→ Given passage
'''

A good friend and I were having a conversation yesterday that really made me think…
My friend is 56 years young, I am 45 and it would seem we have a great deal in common, both in how we were raised, our family dynamics, etc. and our memories of what was important and of value ‘back in the day’ are similar. It was great chatting with her, but soberingly eye opening as well.

We discussed the youth of today, the differences in the way kids are being raised, think and behave, etc. She said something that really struck me… “my generation has really dropped the ball.”

When we were chatting, I commented about being 8 years old and having to do housework, help cook, do dishes, mow the yard, etc. I was taught early that it was my responsibility as part of my family, to help out, do my part, that the family was supposed to be like a ‘team’. Even though my family was terribly dysfunctional and violent, there were good values that came through and stayed with me, that I try to instill in my own child.

While talking, we shared that we both know “20 somethings” that don’t know how to cook, use a washing machine, etc. We talked about how many young people are still living at home or return to their parents’ homes because they fail. It is a sad state of affairs, when we have raised kids who’ve never had responsibilities within their families. How can we possibly expect them to succeed?

In this way, I absolutely agree with my friend, the parents of these kids really let them down, dropped the ball, didn’t take seriously their responsibility to mentor their children. What kind of adults are these 20 somethings? What kind of parents will they be? If they have no skills, how will they teach their children any skills?

'''

→ Extracted material
'''

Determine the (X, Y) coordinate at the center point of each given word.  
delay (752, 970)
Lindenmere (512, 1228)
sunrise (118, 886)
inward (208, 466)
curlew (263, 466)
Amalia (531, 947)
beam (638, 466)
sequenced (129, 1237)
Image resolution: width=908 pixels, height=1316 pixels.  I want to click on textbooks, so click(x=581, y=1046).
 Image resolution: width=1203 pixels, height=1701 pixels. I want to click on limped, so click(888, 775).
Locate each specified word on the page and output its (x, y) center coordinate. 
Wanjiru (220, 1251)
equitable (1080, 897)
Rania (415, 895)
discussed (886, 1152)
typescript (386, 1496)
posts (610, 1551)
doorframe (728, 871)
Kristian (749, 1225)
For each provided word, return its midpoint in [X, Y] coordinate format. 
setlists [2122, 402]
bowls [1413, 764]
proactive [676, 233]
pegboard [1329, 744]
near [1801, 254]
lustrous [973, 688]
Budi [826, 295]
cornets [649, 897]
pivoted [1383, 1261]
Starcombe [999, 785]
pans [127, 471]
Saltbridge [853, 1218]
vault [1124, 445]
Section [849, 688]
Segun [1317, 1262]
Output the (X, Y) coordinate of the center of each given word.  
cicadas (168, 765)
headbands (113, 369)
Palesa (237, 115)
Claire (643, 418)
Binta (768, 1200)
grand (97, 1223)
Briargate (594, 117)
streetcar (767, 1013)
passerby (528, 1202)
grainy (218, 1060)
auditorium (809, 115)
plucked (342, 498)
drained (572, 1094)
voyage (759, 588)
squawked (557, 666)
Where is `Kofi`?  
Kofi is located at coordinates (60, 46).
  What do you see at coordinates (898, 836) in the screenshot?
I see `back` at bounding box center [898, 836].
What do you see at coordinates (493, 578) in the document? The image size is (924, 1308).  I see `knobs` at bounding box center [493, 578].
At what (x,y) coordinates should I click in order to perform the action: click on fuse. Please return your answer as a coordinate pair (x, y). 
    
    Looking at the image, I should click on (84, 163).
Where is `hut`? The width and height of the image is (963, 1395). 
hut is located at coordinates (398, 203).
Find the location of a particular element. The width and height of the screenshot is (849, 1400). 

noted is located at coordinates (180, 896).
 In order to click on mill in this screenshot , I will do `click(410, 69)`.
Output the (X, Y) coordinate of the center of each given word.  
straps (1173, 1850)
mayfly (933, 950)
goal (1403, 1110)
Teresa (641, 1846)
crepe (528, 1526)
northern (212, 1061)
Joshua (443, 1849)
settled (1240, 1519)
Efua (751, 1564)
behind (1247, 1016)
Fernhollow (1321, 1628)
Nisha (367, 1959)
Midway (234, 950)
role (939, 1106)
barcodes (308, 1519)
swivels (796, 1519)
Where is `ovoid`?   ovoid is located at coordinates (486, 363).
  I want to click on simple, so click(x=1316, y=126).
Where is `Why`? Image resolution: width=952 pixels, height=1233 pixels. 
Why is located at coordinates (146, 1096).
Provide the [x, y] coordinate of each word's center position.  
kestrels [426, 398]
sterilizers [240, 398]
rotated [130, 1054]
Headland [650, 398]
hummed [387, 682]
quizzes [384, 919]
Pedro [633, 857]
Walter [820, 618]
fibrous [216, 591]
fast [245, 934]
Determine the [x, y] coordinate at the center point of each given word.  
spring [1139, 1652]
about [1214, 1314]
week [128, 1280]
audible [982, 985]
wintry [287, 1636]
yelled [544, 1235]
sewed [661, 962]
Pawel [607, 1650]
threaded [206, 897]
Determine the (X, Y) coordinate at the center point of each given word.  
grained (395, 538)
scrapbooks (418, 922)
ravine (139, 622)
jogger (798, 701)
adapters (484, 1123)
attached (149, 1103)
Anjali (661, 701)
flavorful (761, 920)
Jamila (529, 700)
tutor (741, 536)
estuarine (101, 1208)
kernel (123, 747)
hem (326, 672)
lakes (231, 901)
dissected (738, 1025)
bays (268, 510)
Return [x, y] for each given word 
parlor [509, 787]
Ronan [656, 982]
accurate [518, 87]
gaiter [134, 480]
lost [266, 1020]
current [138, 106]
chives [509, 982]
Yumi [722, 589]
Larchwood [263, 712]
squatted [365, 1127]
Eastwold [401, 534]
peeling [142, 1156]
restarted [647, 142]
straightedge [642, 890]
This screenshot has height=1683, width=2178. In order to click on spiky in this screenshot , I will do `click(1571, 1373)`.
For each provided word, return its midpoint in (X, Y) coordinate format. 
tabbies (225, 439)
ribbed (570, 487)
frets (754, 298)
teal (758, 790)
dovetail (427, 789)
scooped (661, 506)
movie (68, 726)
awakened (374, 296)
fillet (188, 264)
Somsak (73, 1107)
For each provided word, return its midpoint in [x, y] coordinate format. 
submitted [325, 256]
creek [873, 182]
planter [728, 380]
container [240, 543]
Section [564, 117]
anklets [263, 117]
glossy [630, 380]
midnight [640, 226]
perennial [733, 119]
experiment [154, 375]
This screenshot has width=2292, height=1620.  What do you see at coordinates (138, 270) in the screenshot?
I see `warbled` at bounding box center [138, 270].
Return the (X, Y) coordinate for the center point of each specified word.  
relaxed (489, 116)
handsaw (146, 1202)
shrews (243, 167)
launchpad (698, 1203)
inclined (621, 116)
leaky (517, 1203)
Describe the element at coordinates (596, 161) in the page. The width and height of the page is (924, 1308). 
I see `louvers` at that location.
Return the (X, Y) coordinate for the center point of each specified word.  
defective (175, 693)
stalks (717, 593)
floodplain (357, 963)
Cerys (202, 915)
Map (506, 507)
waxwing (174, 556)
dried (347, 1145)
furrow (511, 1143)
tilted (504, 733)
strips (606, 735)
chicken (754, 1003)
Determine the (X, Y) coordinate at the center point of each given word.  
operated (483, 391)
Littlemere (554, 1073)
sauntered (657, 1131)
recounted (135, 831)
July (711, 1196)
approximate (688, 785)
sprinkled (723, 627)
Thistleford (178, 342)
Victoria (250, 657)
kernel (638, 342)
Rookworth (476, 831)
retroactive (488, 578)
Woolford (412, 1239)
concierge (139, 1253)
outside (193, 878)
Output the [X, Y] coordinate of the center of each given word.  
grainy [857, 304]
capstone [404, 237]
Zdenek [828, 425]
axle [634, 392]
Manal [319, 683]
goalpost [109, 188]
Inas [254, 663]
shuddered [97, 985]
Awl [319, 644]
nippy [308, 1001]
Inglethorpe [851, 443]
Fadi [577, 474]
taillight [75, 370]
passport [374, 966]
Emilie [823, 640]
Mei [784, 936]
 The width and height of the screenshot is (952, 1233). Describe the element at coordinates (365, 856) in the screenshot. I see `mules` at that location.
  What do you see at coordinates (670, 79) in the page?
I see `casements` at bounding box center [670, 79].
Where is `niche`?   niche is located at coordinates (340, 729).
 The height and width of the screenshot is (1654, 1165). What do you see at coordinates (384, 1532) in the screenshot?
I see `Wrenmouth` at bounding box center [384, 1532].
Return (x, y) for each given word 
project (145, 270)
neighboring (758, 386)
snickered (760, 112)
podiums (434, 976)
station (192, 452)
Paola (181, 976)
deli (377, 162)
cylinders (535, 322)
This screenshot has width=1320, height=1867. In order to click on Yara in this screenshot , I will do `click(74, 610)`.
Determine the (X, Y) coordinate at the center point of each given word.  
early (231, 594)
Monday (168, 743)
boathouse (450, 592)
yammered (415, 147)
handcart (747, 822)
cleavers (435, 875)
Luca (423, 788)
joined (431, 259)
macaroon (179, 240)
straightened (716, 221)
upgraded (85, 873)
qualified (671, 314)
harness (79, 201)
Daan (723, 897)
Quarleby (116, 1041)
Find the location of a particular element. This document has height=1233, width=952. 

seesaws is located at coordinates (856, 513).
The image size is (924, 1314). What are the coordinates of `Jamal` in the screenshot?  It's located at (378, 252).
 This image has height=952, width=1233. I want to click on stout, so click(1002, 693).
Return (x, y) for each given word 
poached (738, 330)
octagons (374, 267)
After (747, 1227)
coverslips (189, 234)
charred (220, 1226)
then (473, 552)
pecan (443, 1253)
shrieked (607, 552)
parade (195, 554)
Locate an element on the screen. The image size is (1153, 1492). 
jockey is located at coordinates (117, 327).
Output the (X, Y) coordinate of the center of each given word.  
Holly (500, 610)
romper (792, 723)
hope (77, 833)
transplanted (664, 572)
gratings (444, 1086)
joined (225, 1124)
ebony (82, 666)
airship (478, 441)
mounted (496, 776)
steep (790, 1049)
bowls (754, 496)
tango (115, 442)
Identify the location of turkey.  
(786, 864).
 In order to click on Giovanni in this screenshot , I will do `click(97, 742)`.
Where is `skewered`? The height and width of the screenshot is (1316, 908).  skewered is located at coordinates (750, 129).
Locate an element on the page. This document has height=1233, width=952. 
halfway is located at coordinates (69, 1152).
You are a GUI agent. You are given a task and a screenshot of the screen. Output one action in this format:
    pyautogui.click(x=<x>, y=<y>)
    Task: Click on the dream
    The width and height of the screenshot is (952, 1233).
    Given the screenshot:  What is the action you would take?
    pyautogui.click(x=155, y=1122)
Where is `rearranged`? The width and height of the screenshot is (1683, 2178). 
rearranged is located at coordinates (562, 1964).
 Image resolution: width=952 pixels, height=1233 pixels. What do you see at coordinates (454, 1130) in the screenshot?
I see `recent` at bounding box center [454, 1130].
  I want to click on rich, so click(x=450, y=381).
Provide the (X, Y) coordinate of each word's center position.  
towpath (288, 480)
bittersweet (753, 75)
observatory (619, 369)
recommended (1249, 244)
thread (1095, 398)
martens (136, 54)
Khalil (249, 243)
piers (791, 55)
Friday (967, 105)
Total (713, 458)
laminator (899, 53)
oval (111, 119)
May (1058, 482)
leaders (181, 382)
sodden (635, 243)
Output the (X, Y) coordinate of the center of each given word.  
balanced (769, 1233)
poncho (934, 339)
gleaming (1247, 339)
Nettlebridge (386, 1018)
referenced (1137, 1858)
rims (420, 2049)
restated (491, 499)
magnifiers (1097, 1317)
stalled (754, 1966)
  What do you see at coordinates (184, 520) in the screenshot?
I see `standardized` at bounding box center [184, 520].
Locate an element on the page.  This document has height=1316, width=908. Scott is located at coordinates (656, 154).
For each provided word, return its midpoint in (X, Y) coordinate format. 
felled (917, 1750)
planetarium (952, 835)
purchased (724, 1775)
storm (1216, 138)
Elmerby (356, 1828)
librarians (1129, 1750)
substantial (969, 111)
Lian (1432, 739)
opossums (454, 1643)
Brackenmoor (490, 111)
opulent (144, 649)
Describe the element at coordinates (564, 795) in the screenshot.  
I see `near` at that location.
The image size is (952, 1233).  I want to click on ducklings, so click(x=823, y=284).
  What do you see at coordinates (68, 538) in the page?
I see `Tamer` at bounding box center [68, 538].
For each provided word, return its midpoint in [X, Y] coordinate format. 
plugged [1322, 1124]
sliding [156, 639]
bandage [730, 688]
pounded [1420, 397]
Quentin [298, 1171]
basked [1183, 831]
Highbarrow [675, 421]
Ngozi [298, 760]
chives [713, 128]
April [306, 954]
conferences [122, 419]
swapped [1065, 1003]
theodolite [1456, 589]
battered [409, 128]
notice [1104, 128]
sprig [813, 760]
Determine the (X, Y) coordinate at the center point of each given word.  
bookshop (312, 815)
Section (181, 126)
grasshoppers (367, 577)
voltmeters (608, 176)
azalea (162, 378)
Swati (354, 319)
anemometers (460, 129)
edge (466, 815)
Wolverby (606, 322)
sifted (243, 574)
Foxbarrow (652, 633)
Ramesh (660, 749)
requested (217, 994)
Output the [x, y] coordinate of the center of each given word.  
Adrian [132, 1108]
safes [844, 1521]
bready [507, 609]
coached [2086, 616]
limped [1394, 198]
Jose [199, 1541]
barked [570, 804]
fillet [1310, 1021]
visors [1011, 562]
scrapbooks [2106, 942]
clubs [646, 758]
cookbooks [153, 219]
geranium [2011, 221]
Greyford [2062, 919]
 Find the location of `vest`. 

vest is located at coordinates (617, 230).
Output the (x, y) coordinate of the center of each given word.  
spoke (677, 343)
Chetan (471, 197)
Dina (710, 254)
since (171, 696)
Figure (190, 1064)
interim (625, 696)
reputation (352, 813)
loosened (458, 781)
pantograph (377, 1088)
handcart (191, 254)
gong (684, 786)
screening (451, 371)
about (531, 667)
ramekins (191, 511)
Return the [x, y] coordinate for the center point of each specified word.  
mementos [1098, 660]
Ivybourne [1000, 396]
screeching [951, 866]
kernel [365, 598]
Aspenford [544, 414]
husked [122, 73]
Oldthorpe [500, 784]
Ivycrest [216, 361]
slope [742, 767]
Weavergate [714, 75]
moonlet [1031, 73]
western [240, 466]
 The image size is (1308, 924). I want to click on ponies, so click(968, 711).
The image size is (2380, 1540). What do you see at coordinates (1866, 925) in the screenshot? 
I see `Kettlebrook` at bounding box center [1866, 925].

'''

→ Task item
Pick up the essay on young adults lacking basic life skills after its final sentence and write what comes next. This material has nothing to do with the work asked for here.

→ Written answer
When we were talking I shared that as a teenager I was expected to have a hot meal on the table when my mother got home from work, I did the laundry, housework, washed the dishes, did all the yard work and looked after my younger sister every day after school and on weekends, while being expected to sustain honor roll grades. In the summers I worked detasseling corn for a local farmer and mowed two other lawns for elderly neighbors. As a preteen, I was sent to my Grandparents’ house twice, once to care for my Grandmother after she fell and broke her hip (as my Grandfather was disabled in a wheelchair), I washed her wound, made breakfast, cleaned the house, etc.; and a second time when my Grandfather became terribly ill, I spent nights in their house in case anything happened to him while my Grandmother worked. He passed away as a result of that illness.

When I left home, I had been planning to, but on a Saturday night I was told I was to be gone by noon the next day. I knew I could not ever go back, that was made very clear.
I used to resent my mother for being so harsh and hateful, but realized later in life, as most of us do, the advantage of being forced to be independent, self-sufficient and having learned all those skills.

My own son is a special needs child, I would not ever force him to leave home, but I will encourage him to have his own apartment, his own life independent of ours and I am teaching him the life skills he needs to have to succeed, should he want that for himself. He is a member of the family, disability or not, therefore has responsibilities within the family. He’s learning to cook, does his own laundry, helps with the pets, doing basic housework, etc. He works 2 days a week at the local hospital and is doing a summer work program this summer. He WILL be prepared!

I have often said I think it’s sad that we have abandoned so many of the values and responsibilities of generations past. We have truly lost something in this ‘hurry up’, ‘do more’, ’self-involved’ world we live in now.

Thanks to my friend, who spent so much time talking about such important things with me, it’s good to find someone who understands the way you feel and think, I sometimes feel like an alien as friends tell me how differently they think/feel about those days in our not so distant past.